Desde a sua criação, diversas foram as ações intentadas a
fim de se reprimir os delitos ambientais, tais como:
•
Extração ilegal de madeira perpetrada por
organizações criminosas;
• Tráfico nacional e internacional de espécies
ameaçadas;
• Bioprospecção ilegal (biopirataria);
• Poluição de
águas federais em larga escala;
• Extração ilegal de minerais, entre eles,
valiosíssimos fósseis, sob o ponto de vista paleontológico, entre outros
crimes.
Neste âmbito, a Divisão vem realizando cursos – em
parceria com a ANP ou outros organismos nacionais e internacionais – a fim
de proporcionar o treinamento adequado aos policiais imbuídos de combater
tais delitos.
Da mesma forma, no que se refere aos delitos contra o
patrimônio histórico, diversas ações vêm sendo encetadas pelas delegacias
especializadas e os resultados já podem ser observados: a recuperação de
diversas peças tombadas e a realização de eventos preventivos, como a
criação de cartilhas educativas – trabalho exemplar realizado pela Delemaph/MT
- e encontros entre os diversos atores implicados.
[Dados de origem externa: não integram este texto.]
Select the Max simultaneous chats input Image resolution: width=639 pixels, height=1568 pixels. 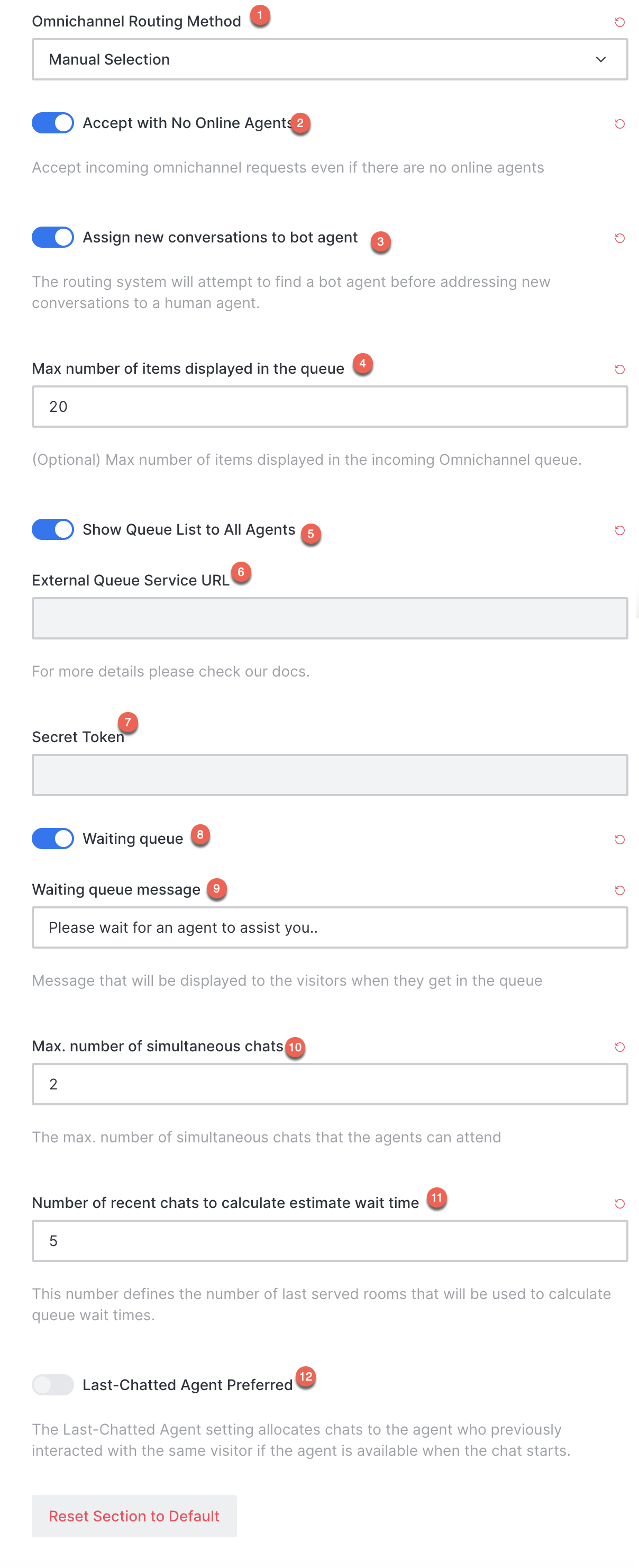click(x=330, y=1084)
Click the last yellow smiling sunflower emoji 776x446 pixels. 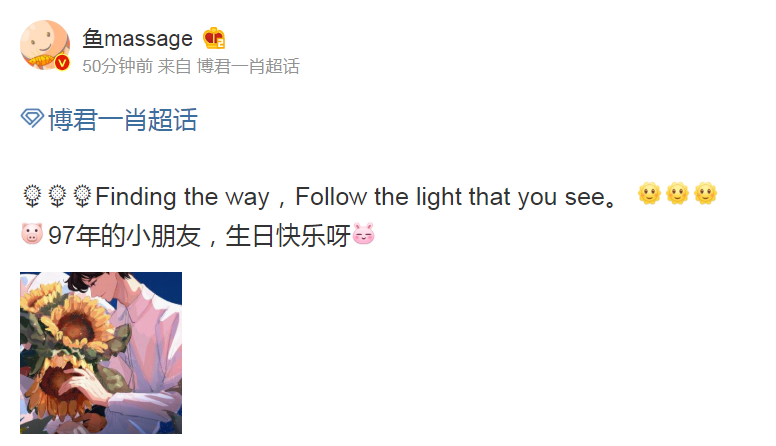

No ano de 2005 foi realizado o I CURSO DE COMBATE AOS
CRIMES CONTRA O TRÁFICO DE BENS CULTURAIS, em Brasília, reunindo, de forma
inédita, policiais federais, funcionários do IPHAN, membros do Ministério
Público, dos Correios e da Receita Federal, o qual resultou em uma carta de
recomendações.
A Divisão criou, ainda, a tão desejada página na intranet
do DPF, onde os policiais federais poderão encontrar subsídios que os
auxiliarão na sua faina diária, dentre os quais, relação de animais
ameaçados, formulários CITES, formulários ATPF e seus elementos de
segurança, acesso direto a bancos de dados de bens procurados, dentre outras
informações.
Tais fatos fazem com que a DMAPH – Divisão de Repressão a
Crimes contra o Meio Ambiente e Patrimônio Histórico, venha tomando
iniciativas de projetar e executar operações de combate à delinqüência
contra o meio ambiente e o patrimônio histórico, sendo constantemente
acionada por diversas unidades do Poder Público e da sociedade, que reclamam
a deflagração de ações de combate à extração de madeira em áreas da União,
ao tráfico internacional de espécies ameaçadas e à proteção de bens
culturais reconhecidos como bens da União, entre outras medidas.
O
Ministério do Meio Ambiente, o IBAMA, a Funai, o IPHAN, entre outros, têm
sido parceiros constante desta nova unidade do DPF. A cooperação tem se
mostrado profícua e necessária: acordos vêm sendo assinados e outros estão
em andamento. O treinamento tem sido necessário e urgente. O aparelhamento
do Órgão Central e o fortalecimento de seus braços operacionais também.
Estes são os caminhos que a Divisão tem buscado trilhar a fim de obter o
mínimo de excelência no desenvolvimento de suas ações. Muito ainda há por
fazer, mas o passo inicial já foi dado. Muito, depende do esforço de cada
policial federal e da conscientização popular acerca da importância da
prevenção e repressão a esses delitos.